▶ **DATA TO USE**:
==========

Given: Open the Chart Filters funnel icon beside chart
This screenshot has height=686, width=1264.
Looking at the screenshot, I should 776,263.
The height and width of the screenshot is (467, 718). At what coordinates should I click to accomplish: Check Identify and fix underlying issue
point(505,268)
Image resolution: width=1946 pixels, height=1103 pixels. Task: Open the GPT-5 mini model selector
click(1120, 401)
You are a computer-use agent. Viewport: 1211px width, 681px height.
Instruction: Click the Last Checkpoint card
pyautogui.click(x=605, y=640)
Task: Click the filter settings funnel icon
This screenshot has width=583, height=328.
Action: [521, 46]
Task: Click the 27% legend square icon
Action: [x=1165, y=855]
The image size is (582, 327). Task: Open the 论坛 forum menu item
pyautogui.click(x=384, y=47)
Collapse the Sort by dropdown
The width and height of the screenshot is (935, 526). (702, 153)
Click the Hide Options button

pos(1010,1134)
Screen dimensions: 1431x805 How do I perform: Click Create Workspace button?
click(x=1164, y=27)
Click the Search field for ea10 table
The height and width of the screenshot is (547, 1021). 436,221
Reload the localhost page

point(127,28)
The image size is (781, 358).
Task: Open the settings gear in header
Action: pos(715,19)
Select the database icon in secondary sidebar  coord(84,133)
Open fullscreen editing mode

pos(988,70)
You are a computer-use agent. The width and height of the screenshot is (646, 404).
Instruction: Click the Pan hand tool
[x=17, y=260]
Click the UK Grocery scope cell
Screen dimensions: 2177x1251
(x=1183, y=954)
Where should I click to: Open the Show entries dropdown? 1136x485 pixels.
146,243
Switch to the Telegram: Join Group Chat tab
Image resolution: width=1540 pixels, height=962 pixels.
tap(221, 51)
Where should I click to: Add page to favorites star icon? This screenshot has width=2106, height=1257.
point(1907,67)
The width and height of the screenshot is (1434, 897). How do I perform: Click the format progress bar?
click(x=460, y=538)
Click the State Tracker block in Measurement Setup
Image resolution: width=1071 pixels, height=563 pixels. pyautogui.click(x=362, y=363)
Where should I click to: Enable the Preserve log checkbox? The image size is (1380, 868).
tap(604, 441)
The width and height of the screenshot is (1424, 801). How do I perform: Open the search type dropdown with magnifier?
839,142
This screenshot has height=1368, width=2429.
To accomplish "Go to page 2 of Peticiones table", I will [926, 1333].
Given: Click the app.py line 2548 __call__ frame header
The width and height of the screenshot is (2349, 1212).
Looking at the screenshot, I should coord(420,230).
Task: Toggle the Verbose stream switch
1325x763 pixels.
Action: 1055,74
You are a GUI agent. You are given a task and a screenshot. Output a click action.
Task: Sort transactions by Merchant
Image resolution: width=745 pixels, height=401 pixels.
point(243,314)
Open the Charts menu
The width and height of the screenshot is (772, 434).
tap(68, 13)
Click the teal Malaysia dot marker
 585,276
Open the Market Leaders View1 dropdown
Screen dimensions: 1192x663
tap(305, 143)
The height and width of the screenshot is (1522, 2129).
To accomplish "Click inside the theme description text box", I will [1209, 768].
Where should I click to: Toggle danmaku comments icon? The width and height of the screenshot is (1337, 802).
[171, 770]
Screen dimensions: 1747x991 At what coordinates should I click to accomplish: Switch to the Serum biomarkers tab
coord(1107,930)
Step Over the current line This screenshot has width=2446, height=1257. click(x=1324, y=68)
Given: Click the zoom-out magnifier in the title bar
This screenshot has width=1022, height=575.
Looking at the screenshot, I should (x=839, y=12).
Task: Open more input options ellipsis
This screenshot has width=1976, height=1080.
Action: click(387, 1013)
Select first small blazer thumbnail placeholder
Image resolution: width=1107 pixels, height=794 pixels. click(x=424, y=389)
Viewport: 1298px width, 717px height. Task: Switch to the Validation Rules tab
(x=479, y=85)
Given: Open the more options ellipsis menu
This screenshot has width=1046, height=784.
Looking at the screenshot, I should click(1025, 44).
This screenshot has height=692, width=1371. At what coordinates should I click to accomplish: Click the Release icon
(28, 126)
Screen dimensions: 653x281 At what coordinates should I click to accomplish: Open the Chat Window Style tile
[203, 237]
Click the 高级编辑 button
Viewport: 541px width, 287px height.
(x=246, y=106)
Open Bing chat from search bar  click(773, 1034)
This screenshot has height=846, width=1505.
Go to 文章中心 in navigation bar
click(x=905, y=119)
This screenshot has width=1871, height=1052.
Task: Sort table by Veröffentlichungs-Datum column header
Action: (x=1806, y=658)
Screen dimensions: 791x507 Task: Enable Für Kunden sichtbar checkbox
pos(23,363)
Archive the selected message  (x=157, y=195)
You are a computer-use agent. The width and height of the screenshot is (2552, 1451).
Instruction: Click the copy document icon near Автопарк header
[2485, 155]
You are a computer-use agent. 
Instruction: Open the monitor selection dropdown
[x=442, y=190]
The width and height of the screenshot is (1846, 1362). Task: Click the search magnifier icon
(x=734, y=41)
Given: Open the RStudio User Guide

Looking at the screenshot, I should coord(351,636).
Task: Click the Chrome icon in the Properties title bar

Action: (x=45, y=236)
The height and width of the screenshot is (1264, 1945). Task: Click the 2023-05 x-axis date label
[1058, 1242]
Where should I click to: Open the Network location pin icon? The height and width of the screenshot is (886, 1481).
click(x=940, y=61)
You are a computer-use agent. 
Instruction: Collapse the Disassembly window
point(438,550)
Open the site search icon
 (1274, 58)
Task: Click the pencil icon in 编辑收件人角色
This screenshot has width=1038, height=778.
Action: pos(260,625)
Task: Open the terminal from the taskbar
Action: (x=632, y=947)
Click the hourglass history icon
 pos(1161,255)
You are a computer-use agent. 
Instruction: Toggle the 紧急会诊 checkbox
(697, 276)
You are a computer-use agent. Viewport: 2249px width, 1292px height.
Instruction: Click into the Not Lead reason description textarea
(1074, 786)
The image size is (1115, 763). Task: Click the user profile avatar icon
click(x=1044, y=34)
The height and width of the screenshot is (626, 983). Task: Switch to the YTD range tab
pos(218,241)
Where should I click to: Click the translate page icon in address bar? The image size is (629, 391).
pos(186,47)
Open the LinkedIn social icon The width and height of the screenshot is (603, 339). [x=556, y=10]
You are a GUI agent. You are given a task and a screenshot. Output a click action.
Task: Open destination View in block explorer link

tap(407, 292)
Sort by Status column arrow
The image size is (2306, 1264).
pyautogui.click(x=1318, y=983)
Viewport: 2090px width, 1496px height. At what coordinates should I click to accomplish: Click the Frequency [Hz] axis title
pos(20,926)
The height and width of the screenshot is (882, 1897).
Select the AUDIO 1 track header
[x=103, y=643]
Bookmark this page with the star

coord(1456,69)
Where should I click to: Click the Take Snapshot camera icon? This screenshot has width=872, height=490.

==========

▶ **EXERCISE**:
The answer is the lines above between the line holding "is (2552, 1451)." and the line holding "You are a computer-use agent. Viewport: 2249px", inclusive, each written out exactly, and no others.

▶ **ANSWER BOX**:
You are a computer-use agent. The width and height of the screenshot is (2552, 1451).
Instruction: Click the copy document icon near Автопарк header
[2485, 155]
You are a computer-use agent. 
Instruction: Open the monitor selection dropdown
[x=442, y=190]
The width and height of the screenshot is (1846, 1362). Task: Click the search magnifier icon
(x=734, y=41)
Given: Open the RStudio User Guide

Looking at the screenshot, I should coord(351,636).
Task: Click the Chrome icon in the Properties title bar

Action: (x=45, y=236)
The height and width of the screenshot is (1264, 1945). Task: Click the 2023-05 x-axis date label
[1058, 1242]
Where should I click to: Open the Network location pin icon? The height and width of the screenshot is (886, 1481).
click(x=940, y=61)
You are a computer-use agent. 
Instruction: Collapse the Disassembly window
point(438,550)
Open the site search icon
 (1274, 58)
Task: Click the pencil icon in 编辑收件人角色
This screenshot has width=1038, height=778.
Action: pos(260,625)
Task: Open the terminal from the taskbar
Action: (x=632, y=947)
Click the hourglass history icon
 pos(1161,255)
You are a computer-use agent. 
Instruction: Toggle the 紧急会诊 checkbox
(697, 276)
You are a computer-use agent. Viewport: 2249px width, 1292px height.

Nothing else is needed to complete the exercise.